Some few men, of bold and vigorous understanding, may found their morality on reflection, and regulate their conduct by principles which they have thoroughly weighed and digested into a system. This, however, can never happen in early life-and by far the greater number never give themselves any trouble about the matter; but are guided, in their notions and their actions, by that practical standard, of the general opinion of their equals and their own experience of consequences, to which we have already referred. Men, in point of fact, always follow their inclinations, and yield to their passions, as far as it is safe, or not plainly dangerous to do so; the only real check. being that fear of consequences, that anticipation of the ultimate pains of indulgence, which this standard supplies. It is quite

plain, however, that these consequences and these deterring pains are quite diferent, both in amount and in certainty, in the artificial society of the best regulated school, and in the common world-that world from which the boys came when they went to school, to which they must return when they leave it, and of which they have all the time such glimpses and specimens as to keep them perfectly in mind that it is the only real world by which their conduct is to be judged, and their place among their fellows determined.
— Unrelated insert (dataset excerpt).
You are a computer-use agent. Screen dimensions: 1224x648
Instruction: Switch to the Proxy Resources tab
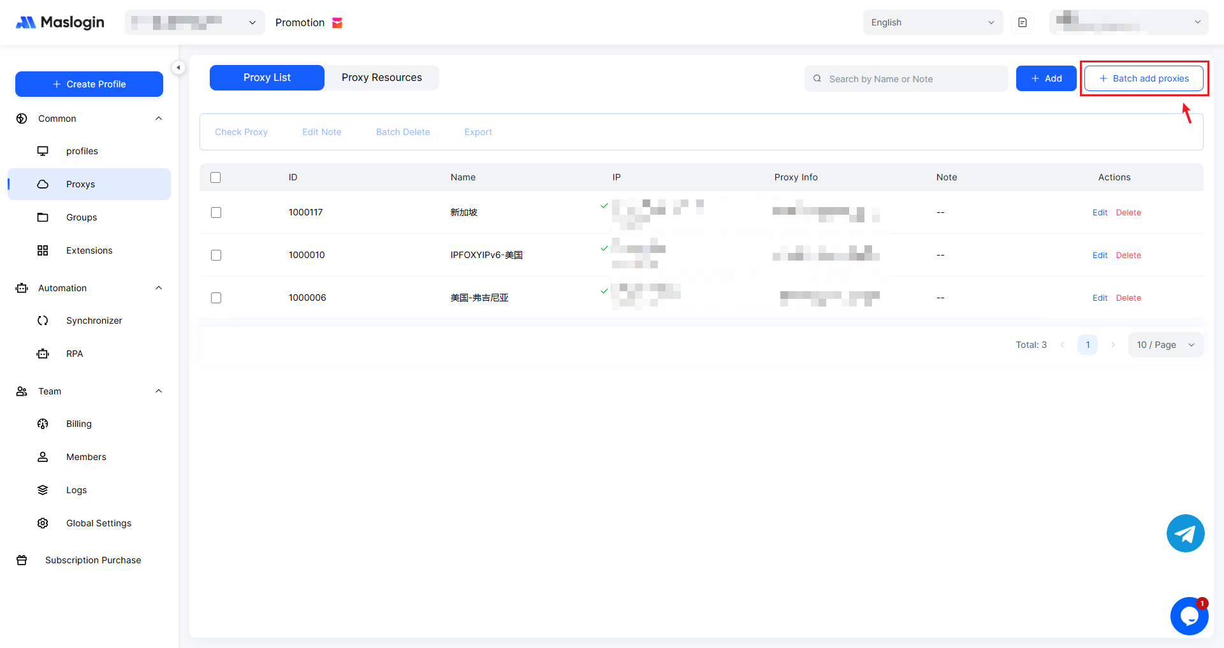click(381, 78)
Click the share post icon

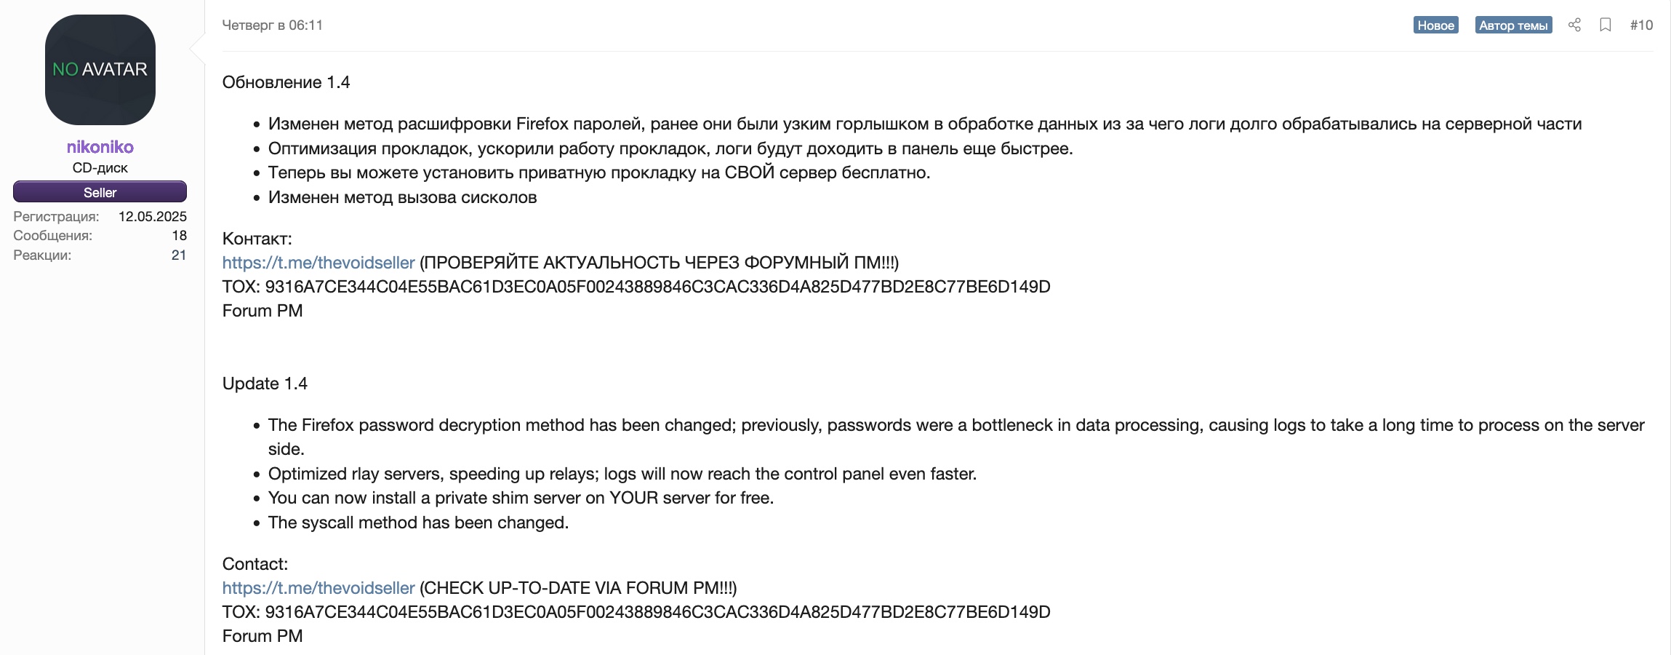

While this is the case, it really seems quite idle to expect that any permanent effect on the moral character will ever be produced, either by the precepts or the constrained practices of a school. In so far as those are merely coincident with the great course of training, which the general opinions and practices of the world is imposing on all who live in it, they may be regarded as merely indifferent. In so far as they differ from, or outgo that general training, it seems impossible to suppose that they should produce either habits or sentiments that will outlast the constraint in which they originate;-and we might as reasonably expect the pupils of such seminaries, to go on all their lives rising at five, and going to bed at nine, as to find them generally adhering to a more rigid and exact observance of morality than prevails among their natural associates in the world, in virtue of any doctrines or practices that had been imposed on them at school.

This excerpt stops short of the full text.